The plaintiff shall recover attorney's fees, and the plaintiff has 10 days from the entry of this memorandum to file an appropriate request. The defendants shall have five days after the filing of the plaintiff's request to submit a reply challenging the amount of the request.

It is so ORDERED.

NOTES

[1] The vertebrae are divided into three main regions: the cervical vertebrae (the seven upper vertebrae in the neck region), the thoracic vertebrae (the twelve middle vertebrae), and the lumbar vertebrae (the five vertebrae in the lowest part of the back). Following the lumbar vertebrae is the sacrum, the lowest vertebral bone that connects to the pelvis. In medical nomenclature, the vertebrae are referred to by an abbreviation of the region ("C" for cervical, "T" for thoracic, "L" for lumbar, and "S" for sacrum) followed by a number representing the particular vertebral bone. The numbers start at one for the upper-most bone in the region, and number consecutively downward for that region. Thus, the upper-most cervical, thoracic, and lumbar bones are the C1, T1, and L1 vertebrae, respectively, and the lower-most cervical, thoracic, and lumbar bones are the C7, T12, and L5 vertebrae, respectively.

[2] Discs are the cushiony material located between adjacent vertebrae and are referred to by the short-hand name of vertebrae they are between. For example, the disc between the L4 and L5 vertebrae is referred to as the L4/L5 disc. When a disc bulges or ruptures, it may press on nerves surrounding the disc, causing pain in the terminal location of the nerve.

[3] The term spondylolisthesis refers to the situation where a vertebra has fractured and is unable to maintain its proper position in the spinal column.

[4] February 23, 2001 represents the first date that the Plan was contractually obligated to begin disability payments, because the plaintiff stated that her disability began on November 27, 2000, and the Plan calls for a 90-day elimination period during which no benefits are paid.

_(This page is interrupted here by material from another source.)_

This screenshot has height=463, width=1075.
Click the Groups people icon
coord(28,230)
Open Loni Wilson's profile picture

[5] A "sedentary" job is one that requires "Exerting up to 10 pounds of force occasionally (Occasionally: activity or condition exists up to 1/3 of the time) and/or a negligible amount of force frequently (Frequently: activity or condition exists from 1/3 to 2/3 of the time) to lift, carry, push, pull, or otherwise move objects, including the human body. Sedentary work involves sitting most of the time, but may involve walking or standing for brief periods of time. Jobs are sedentary if walking and standing are required only occasionally and all other sedentary criteria are met." Dictionary of Occupational Titles, Appendix C, as printed on http://www.occupationalinfo.org/appendxc_1.html.

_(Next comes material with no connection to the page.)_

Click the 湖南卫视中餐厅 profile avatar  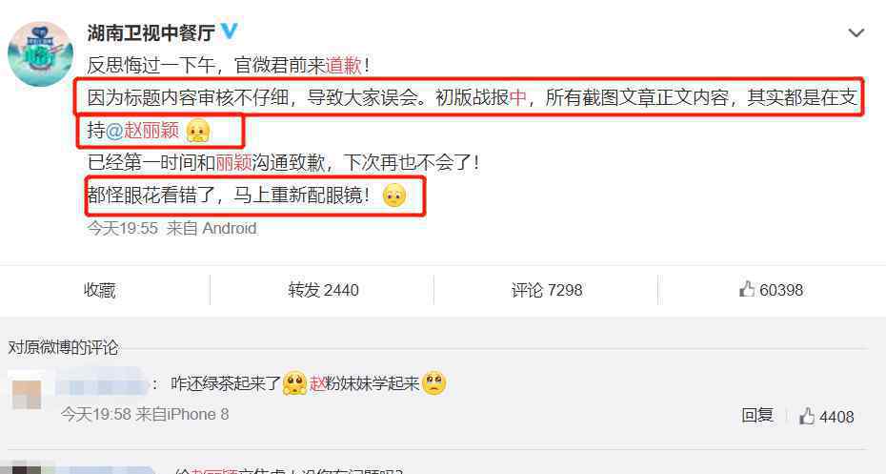pyautogui.click(x=40, y=55)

[6] The terms "occasional" and "frequent" are terms of art. Occasionally means the (activity exists from 0% to 33% of the total work time), and frequently means the activity exists from 33% to 66% of the time.

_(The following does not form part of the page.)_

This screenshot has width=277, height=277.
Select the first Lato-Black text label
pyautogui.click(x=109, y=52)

[7] The job description called for lifting of 15-20 lbs.

[8] During and after the administrative appeal period, Gellerman continued to experience pain and numbness. She also continued to meet with various doctors, none of whom suggested that she could return to work. The defendants offer no contradictory medical evidence to the doctors' notes.

[9] The defendants also selectively quote the statements of Gellerman's doctors regarding her health after her lumbar surgery. Although the lumbar region of her back improved structurally after surgery, she continued to experience pain in numbness in multiple locations of her back and extremities. The defendants are not free to ignore the plaintiff's chronic and severe pain under the apparent theory that MRIs or EMGs must demonstrate some structural deformity for a person to be disabled because of back pain. Unfortunately for all parties involved, back pain, even severe pain, is not so simple.

[10] The Plan provides that monthly benefits will be reduced by income from other benefit, including those from the SSA. Because the SSA awarded its benefits retroactively starting from November 2000, the defendants had a contractual right to repayment in the amount of the retroactive SSA benefits.